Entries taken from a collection
⟨

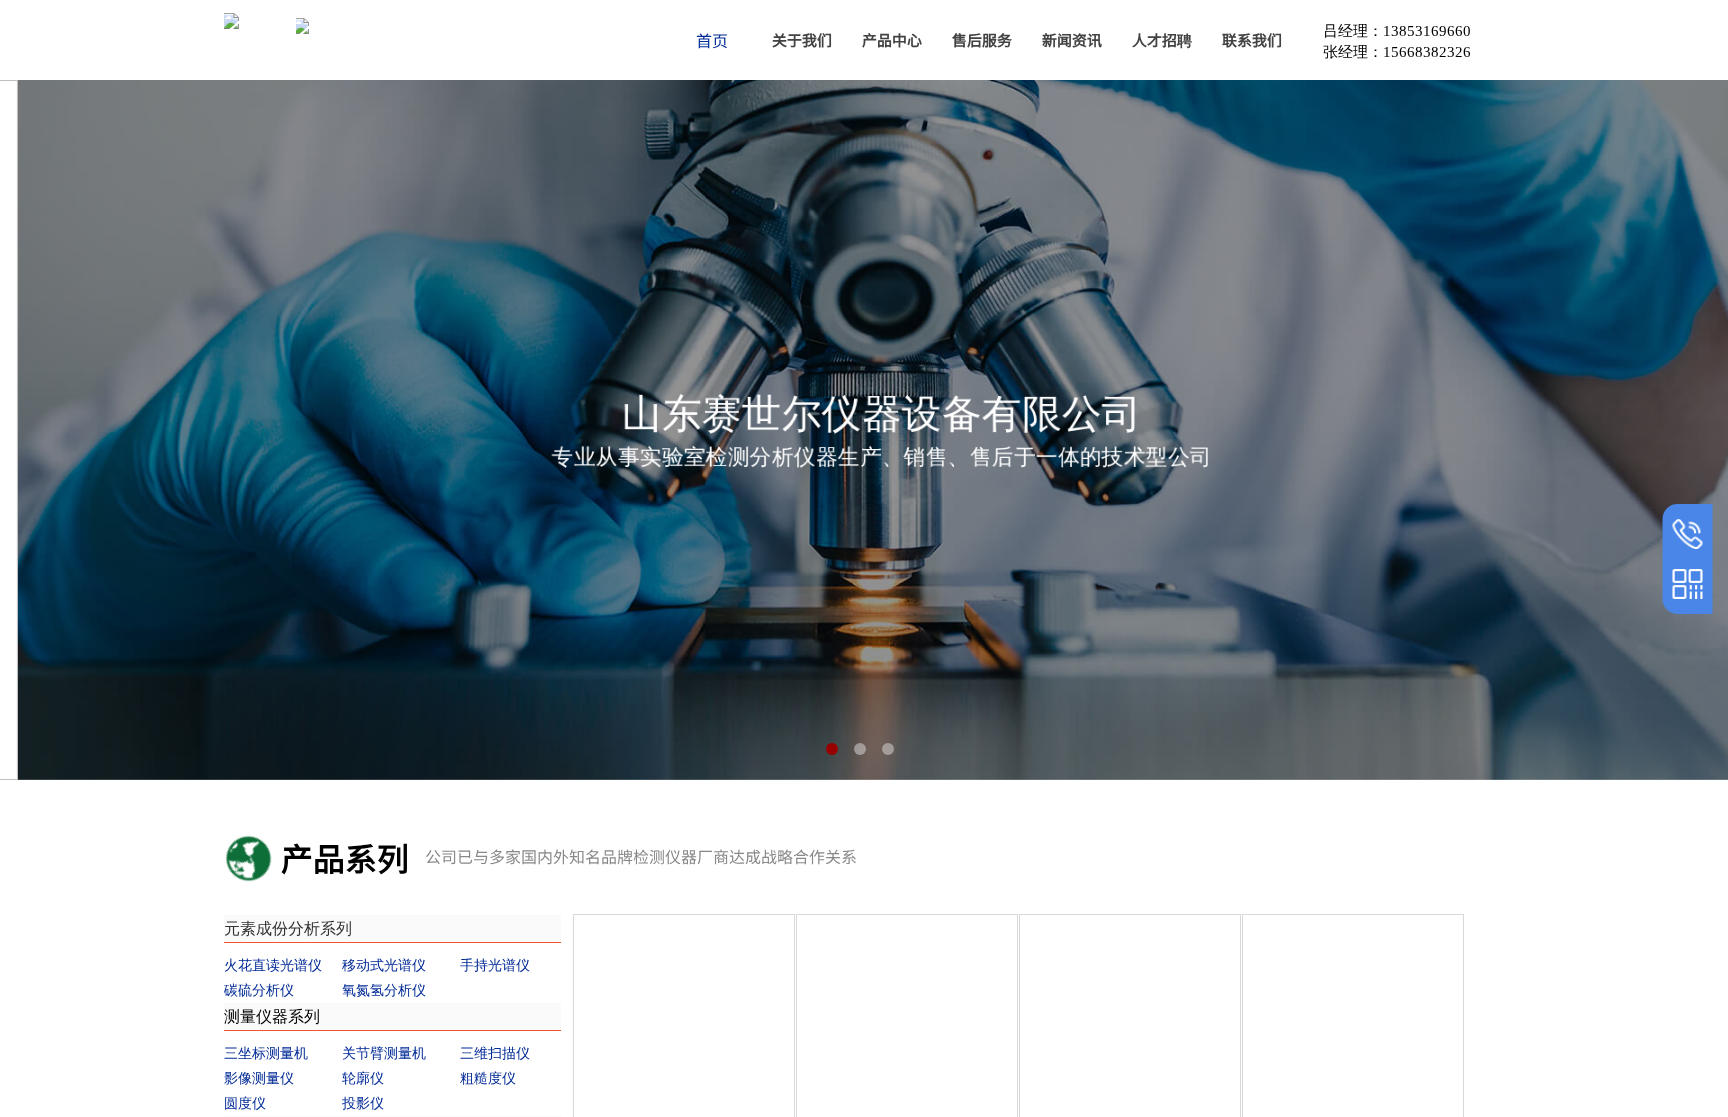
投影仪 (363, 1103)
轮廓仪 (363, 1078)
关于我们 (802, 39)
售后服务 (982, 39)
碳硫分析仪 (259, 990)
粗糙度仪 (488, 1078)
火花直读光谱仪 (273, 965)
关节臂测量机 (384, 1053)
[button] (832, 749)
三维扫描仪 (495, 1053)
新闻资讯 (1072, 39)
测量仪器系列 (272, 1016)
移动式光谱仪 (384, 965)
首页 (712, 40)
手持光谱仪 (495, 965)
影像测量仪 (259, 1078)
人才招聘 (1162, 39)
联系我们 (1252, 39)
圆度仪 (245, 1103)
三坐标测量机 (266, 1053)
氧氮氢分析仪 (384, 990)
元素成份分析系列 (288, 928)
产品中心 (892, 39)
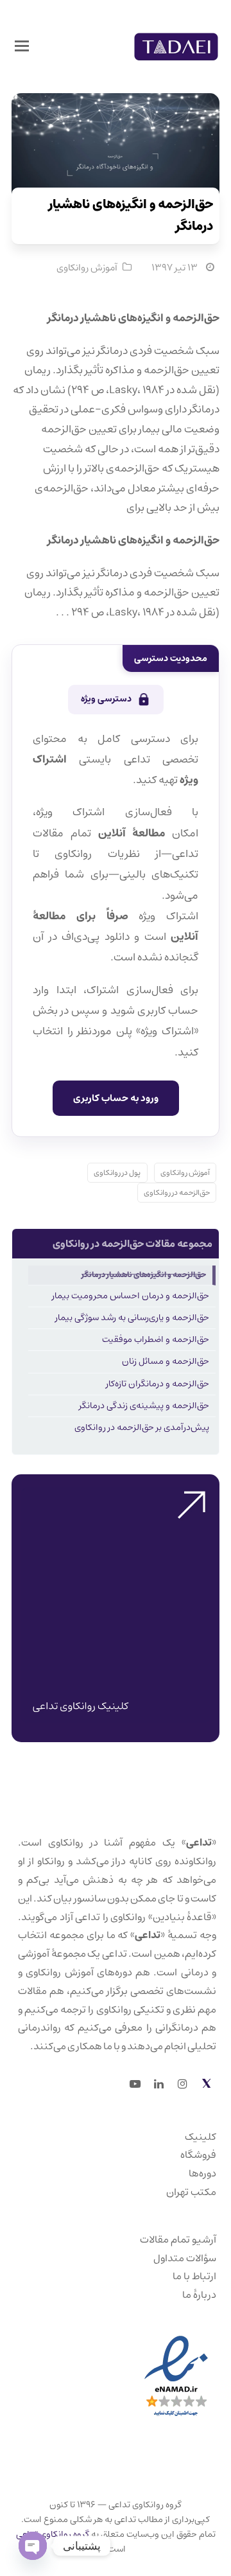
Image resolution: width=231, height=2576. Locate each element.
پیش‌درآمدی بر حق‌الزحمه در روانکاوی (141, 1427)
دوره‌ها (202, 2173)
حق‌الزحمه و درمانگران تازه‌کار (157, 1383)
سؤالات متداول (184, 2258)
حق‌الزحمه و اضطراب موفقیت (155, 1339)
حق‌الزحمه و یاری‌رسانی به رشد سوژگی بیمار (132, 1317)
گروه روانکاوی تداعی (52, 2534)
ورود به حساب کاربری (115, 1098)
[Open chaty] (33, 2546)
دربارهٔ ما (199, 2295)
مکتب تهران (191, 2192)
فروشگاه (198, 2155)
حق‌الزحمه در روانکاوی (177, 1192)
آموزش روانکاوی (86, 267)
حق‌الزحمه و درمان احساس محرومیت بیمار (130, 1295)
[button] (22, 47)
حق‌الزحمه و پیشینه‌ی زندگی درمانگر (144, 1405)
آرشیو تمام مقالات (178, 2239)
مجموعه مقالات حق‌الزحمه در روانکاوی (132, 1244)
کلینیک (200, 2137)
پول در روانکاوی (117, 1172)
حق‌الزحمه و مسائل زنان (165, 1361)
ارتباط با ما (194, 2276)
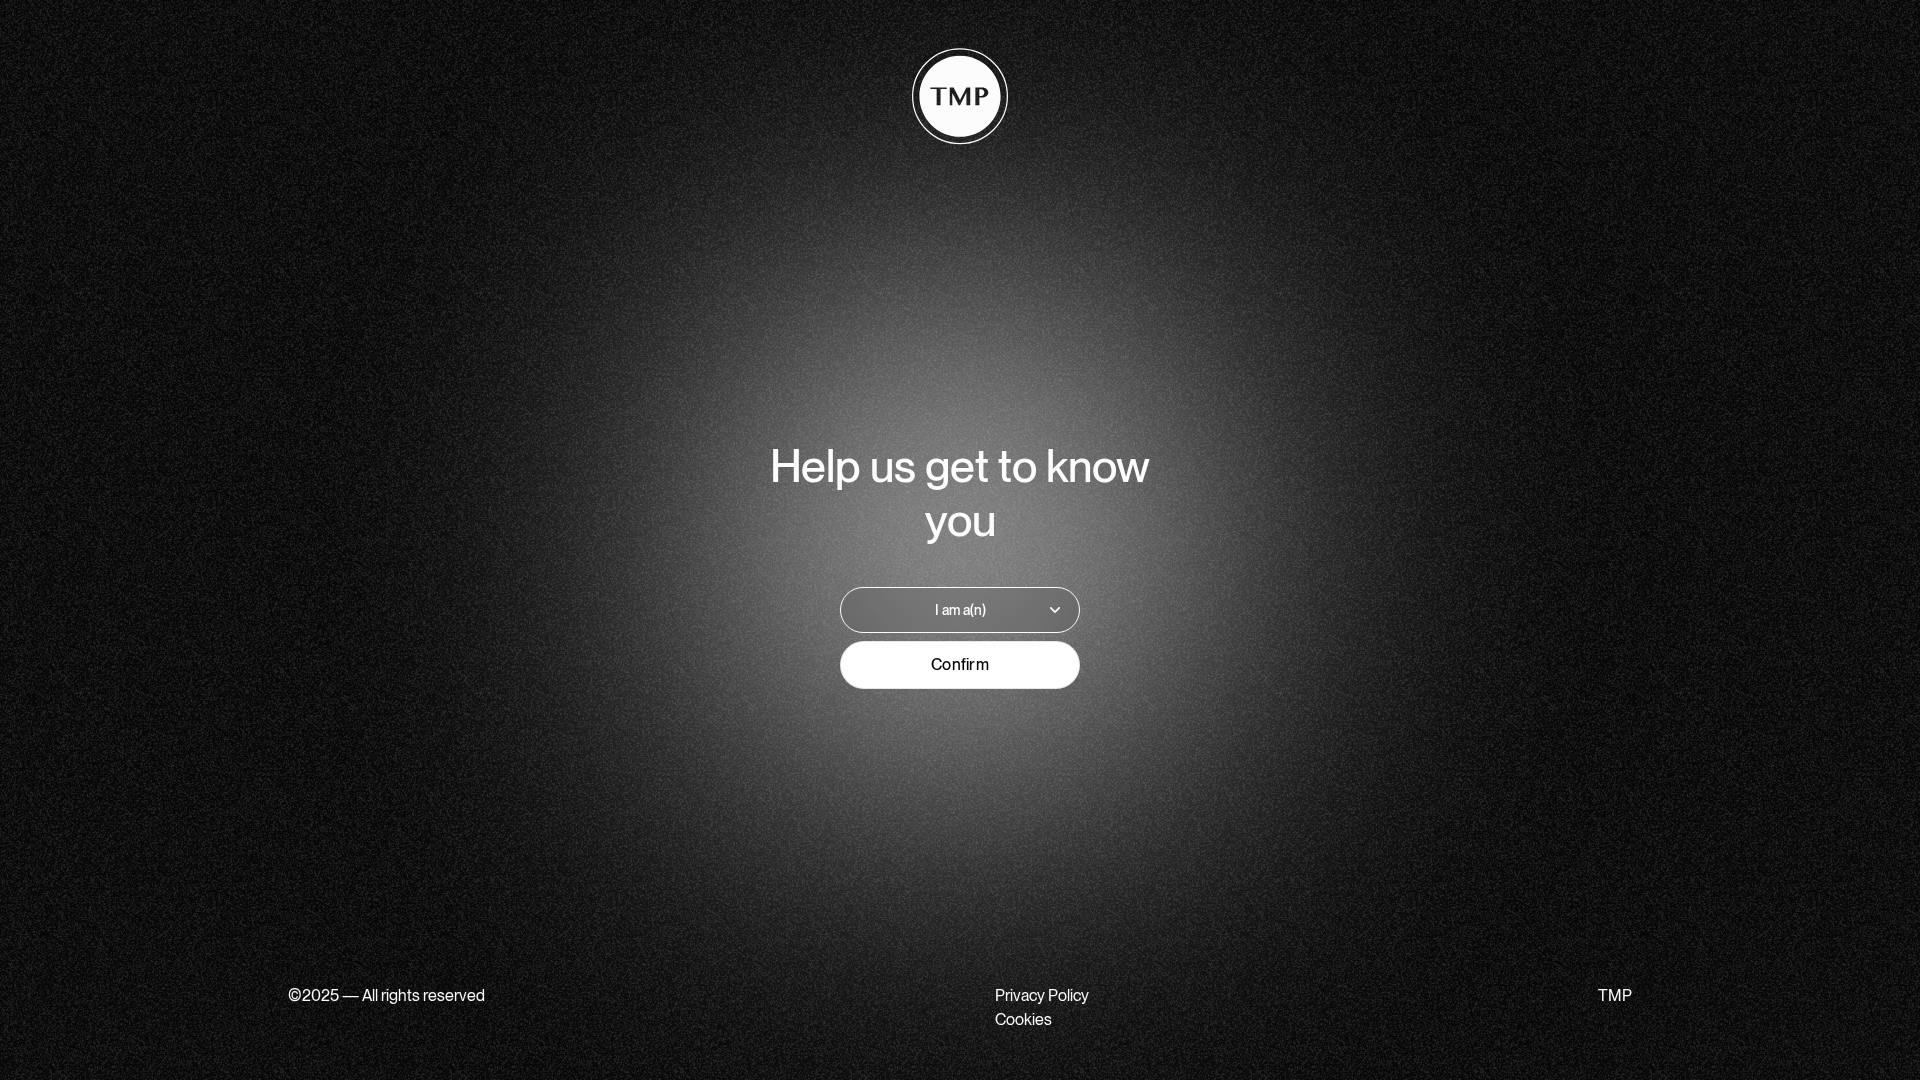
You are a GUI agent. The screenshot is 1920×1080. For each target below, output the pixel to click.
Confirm (960, 664)
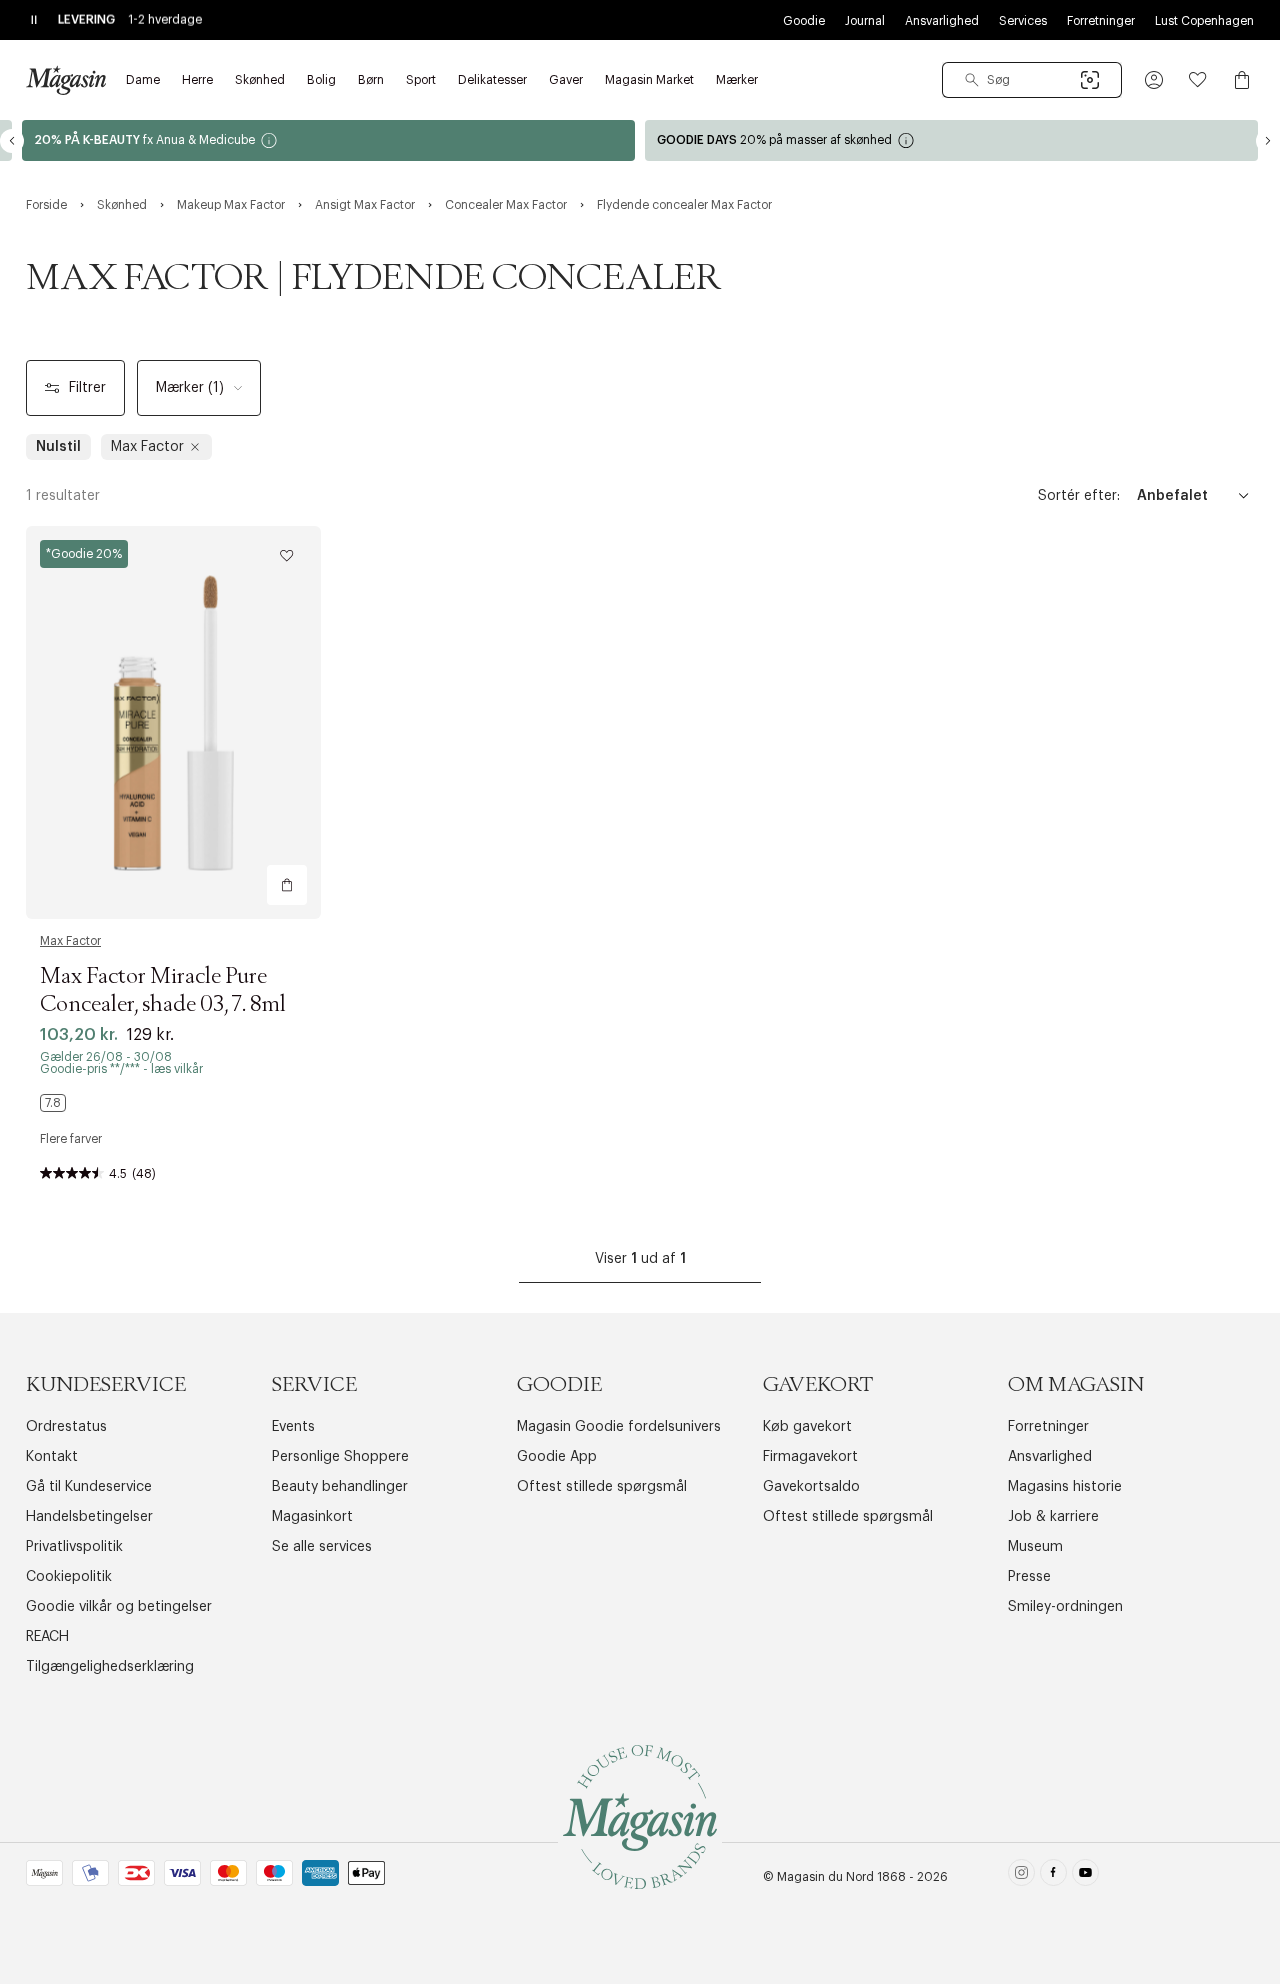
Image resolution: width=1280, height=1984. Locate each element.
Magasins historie (1065, 1487)
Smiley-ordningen (1065, 1607)
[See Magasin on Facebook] (1053, 1876)
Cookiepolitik (69, 1577)
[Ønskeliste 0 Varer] (1198, 80)
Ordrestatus (66, 1427)
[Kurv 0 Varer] (1242, 80)
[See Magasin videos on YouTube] (1085, 1876)
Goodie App (557, 1457)
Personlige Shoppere (340, 1457)
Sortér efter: (1079, 496)
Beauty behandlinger (340, 1487)
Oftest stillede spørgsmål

⟩

» About this task: Could you copy every line from the records that mentions the word "الزحمه"?

» Finished exercise:
پیش‌درآمدی بر حق‌الزحمه در روانکاوی (141, 1427)
حق‌الزحمه و درمانگران تازه‌کار (157, 1383)
حق‌الزحمه و اضطراب موفقیت (155, 1339)
حق‌الزحمه و یاری‌رسانی به رشد سوژگی بیمار (132, 1317)
حق‌الزحمه در روانکاوی (177, 1192)
حق‌الزحمه و درمان احساس محرومیت بیمار (130, 1295)
حق‌الزحمه و پیشینه‌ی زندگی درمانگر (144, 1405)
مجموعه مقالات حق‌الزحمه در روانکاوی (132, 1244)
حق‌الزحمه و مسائل زنان (165, 1361)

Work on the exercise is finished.